OH MY :shock: It must be hot!


----------



## sjc (Jan 14, 2005)

Sweet Bella!!


----------



## Sachem (Jul 1, 2005)

LOL too funny, cute picture


----------



## ilovesadie (Jun 1, 2004)

She is one HOT mamma!


----------



## carachi (Mar 20, 2005)

Sweet


----------



## KJsChihuahuas (Jan 6, 2005)

AHHH She looks good naked  :lol:


----------



## Vanessa (May 16, 2005)

SCORCHIN!!! :wink:


----------



## Auggies Mom (Jun 9, 2004)

She looks beautiful


----------



## SC (Oct 15, 2004)

Awww, she is such a little princess.


----------



## Gadget's Mom (Jan 14, 2005)

bella is beautiful sleeping outside


----------



## mychisangel (May 6, 2005)

Lovely pic, she's a little cutie.


----------



## Rachael Polachek (Feb 19, 2005)

<gasp> Bella is naked! :lol: How adorable, as always.
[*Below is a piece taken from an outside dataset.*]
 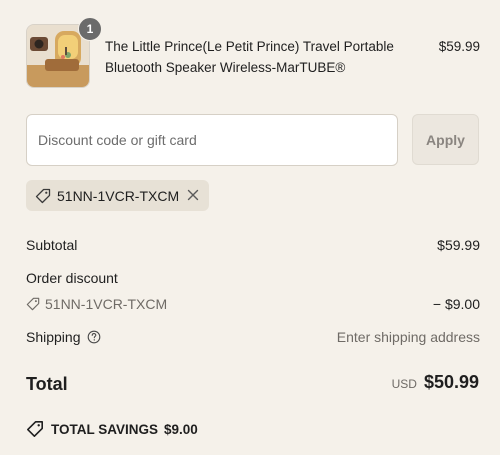 I want to click on total-label: Total, so click(x=47, y=384).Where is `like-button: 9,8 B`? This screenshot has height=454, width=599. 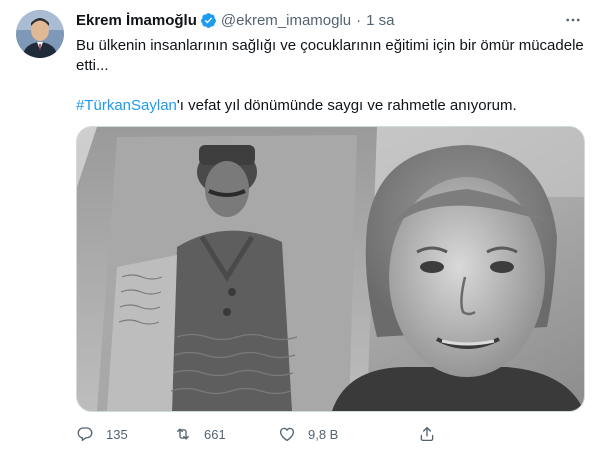
like-button: 9,8 B is located at coordinates (348, 434).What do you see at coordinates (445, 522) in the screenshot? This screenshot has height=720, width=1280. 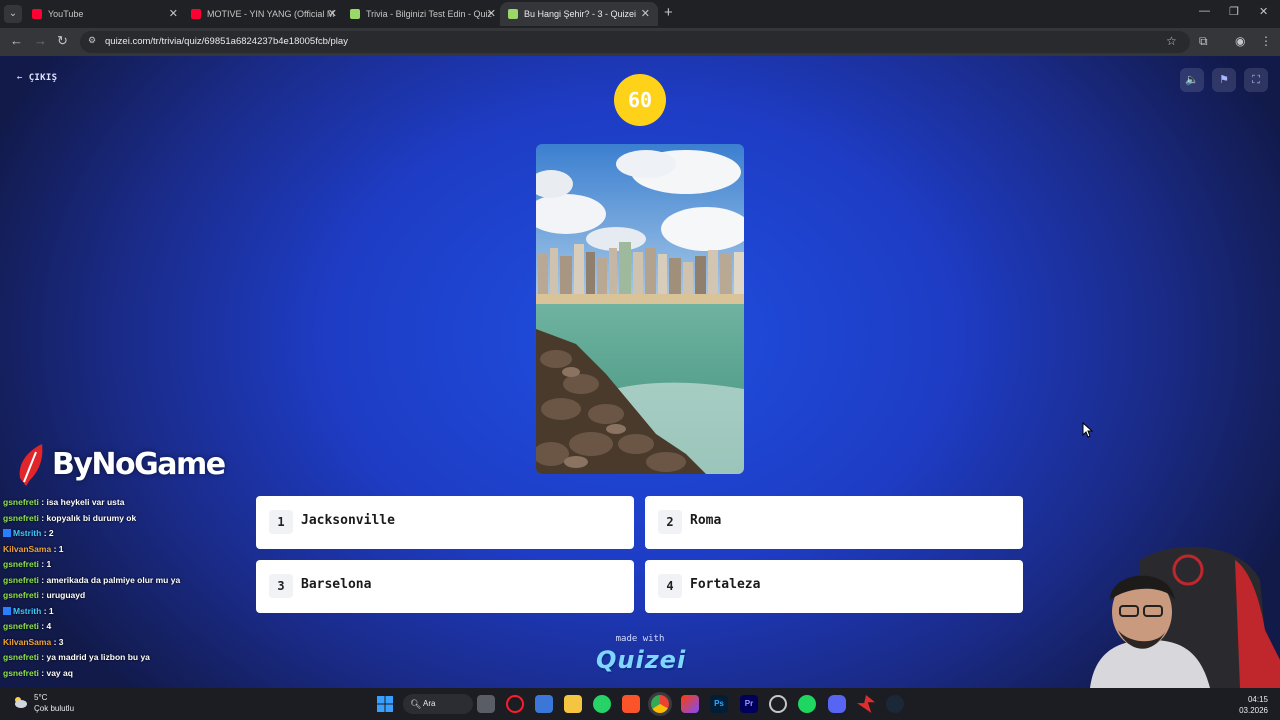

Every now and then, when it's really hot and humid, I send Lily to daycare naked and everybody always comments on it. :lol:


----------



## chimom (Apr 1, 2005)

As my youngest grand-daughter would say - "oh, I see her nekkie butt". LOL 

She really looks relaxed though. Love the collar. That is the one drawback to having a long hair chi. I keep buying all these really cute collars for Jasmine, but with her long hair you can't even see them. :lol:


----------



## luv4mygirls (Feb 20, 2005)

well i head it through the grape vine that fizzy dave likes to see his women wearing nothing but diamonds  but you didn't hear that from me and chiwi!


----------



## nabi (Nov 25, 2004)

luv4mygirls said:


> well i head it through the grape vine that fizzy dave likes to see his women wearing nothing but diamonds  but you didn't hear that from me and chiwi!


Shocking !


----------



## purpleboy2 (Apr 2, 2005)

great picture


----------